16Si la plupart des articles ici regroupés concernent des œuvres en prose (Mirbeau, Moore, Miró, Proust, Ford) et, pour être plus précis, surtout des œuvres romanesques, la contribution de Giulia Grata sur l’impressionnisme musical chez Montale ouvre une piste importante pour des recherches futures, à savoir la relation entre phénoménisme et poésie. Il s’agit un effet d’un domaine que les critiques ont très rarement abordé, ayant le plus souvent privilégié le roman pour des raisons évidentes. Tandis que le nom de Paul Verlaine a été déjà rattaché, à cause probablement de son « insaisissabilité » stylistique (Pouzet-Duzer, V. 2013, p. 231), à l’impressionnisme pictural, que peut-on dire des autres poètes qui font leur entrée en littérature à peu près à la même époque ? Le terme « impressionnisme », vraisemblablement, serait encore une fois un raccourci pour simplifier « les échos complexes entre peinture et poésie » (Pouzet-Duzer, V. 2013, p. 240). Néanmoins, afin de mieux saisir les limites de cette étiquette, il serait intéressant d’envisager une recherche au niveau de la poésie européenne de cette époque, notamment à l’aune de l’impressionnisme musical qui pourrait fournir le trait d’union nécessaire pour une enquête aux résonances transnationales.

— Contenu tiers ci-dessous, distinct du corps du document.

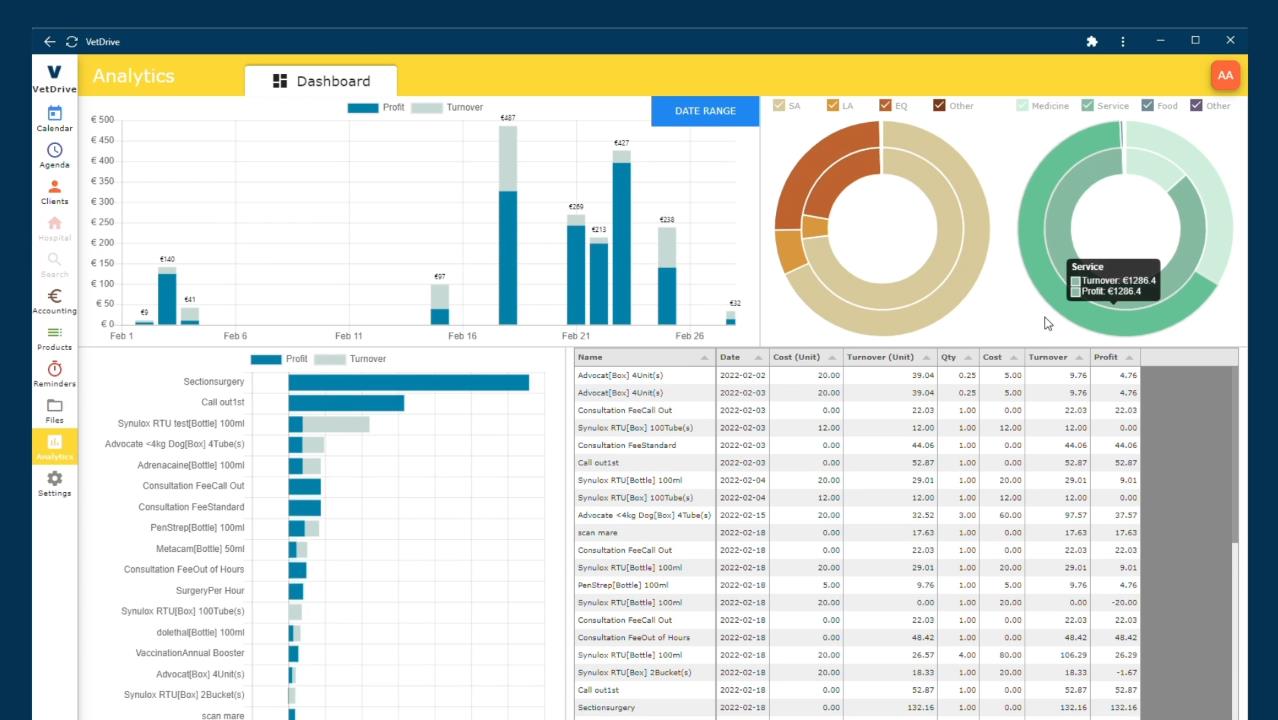The height and width of the screenshot is (720, 1278).
Task: Open the browser three-dot menu
Action: pyautogui.click(x=1123, y=41)
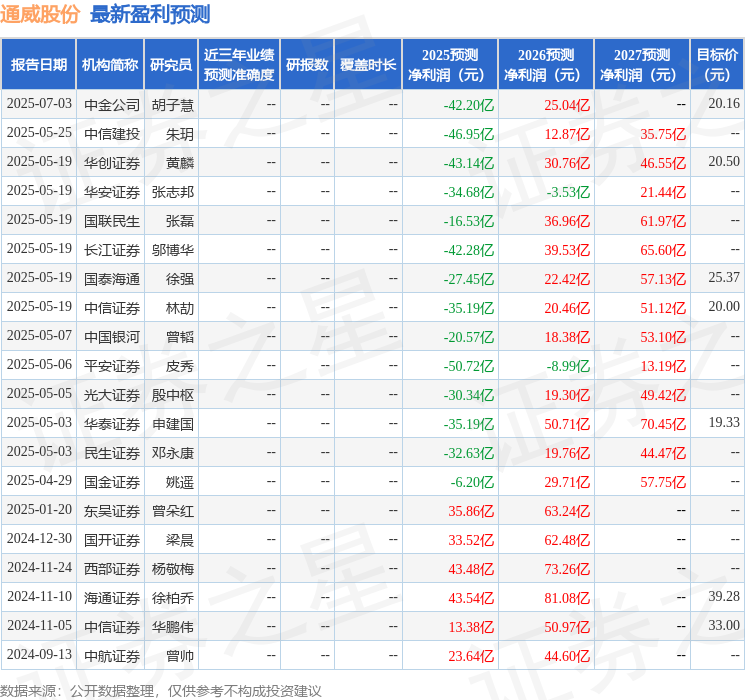The width and height of the screenshot is (745, 700).
Task: Open the 中航证券 institution entry
Action: 112,656
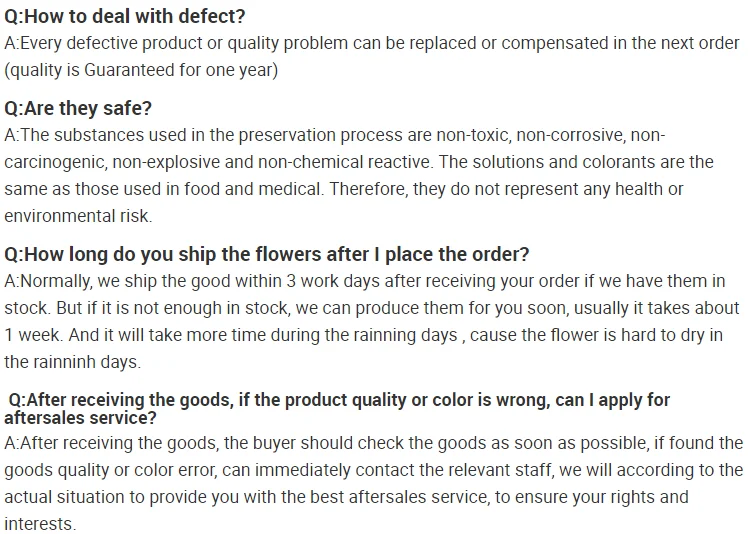The width and height of the screenshot is (750, 534).
Task: Click the misspelled word "rainninh"
Action: 66,362

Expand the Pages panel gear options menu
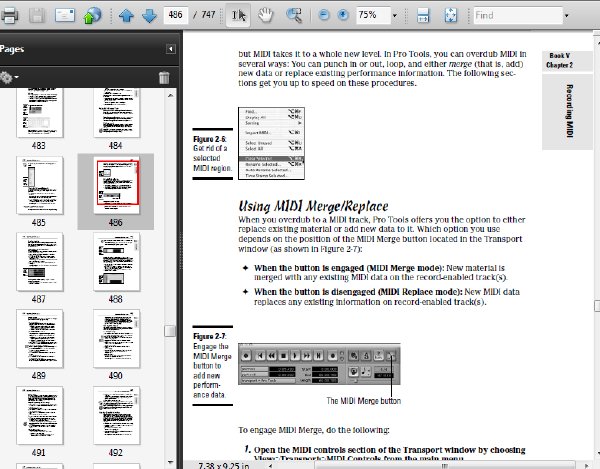pos(9,78)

- 20 Voir Cigada, S. (1995). Sur la question, une journée d’études à l’Université de Lausanne, intitulée (...)
17Une deuxième piste pourrait être envisagée si l’on considère le rôle des traducteurs et des traductions dans la diffusion du phénoménisme, voire, en général, de l’esthétique impressionniste. Nous prenons comme modèle, encore une fois, le livre de Gilles Philippe cité au début de cette introduction, où il est question des rapports entre la prose anglaise et l’écriture artiste française. Il faudrait en effet élargir ce type d’investigation à d’autres littératures (Italie, Espagne, etc.), en envisageant ainsi un comparatisme qui passe par les stylèmes et s’appuie sur le rôle incontournable de la traduction. Sergio Cigada le préconisait dans un article de 1995 consacré aux modalités de transmission des structures littéraires entre des langues différentes20.
18Enfin, relire la littérature contemporaine à partir du phénoménisme signifie accorder une place importante aux positions phénoménologiques d’un Heidegger ou d’un Merleau-Ponty et à leur application en littérature. On sait à quel point la lecture de Proust a profité de cette démarche, mais il y a évidemment d’autres écrivains, même très proches de nous, qui seraient susceptibles de cette lecture.
19Ce seront autant de sujets pour d’autres rencontres scientifiques autour de la question.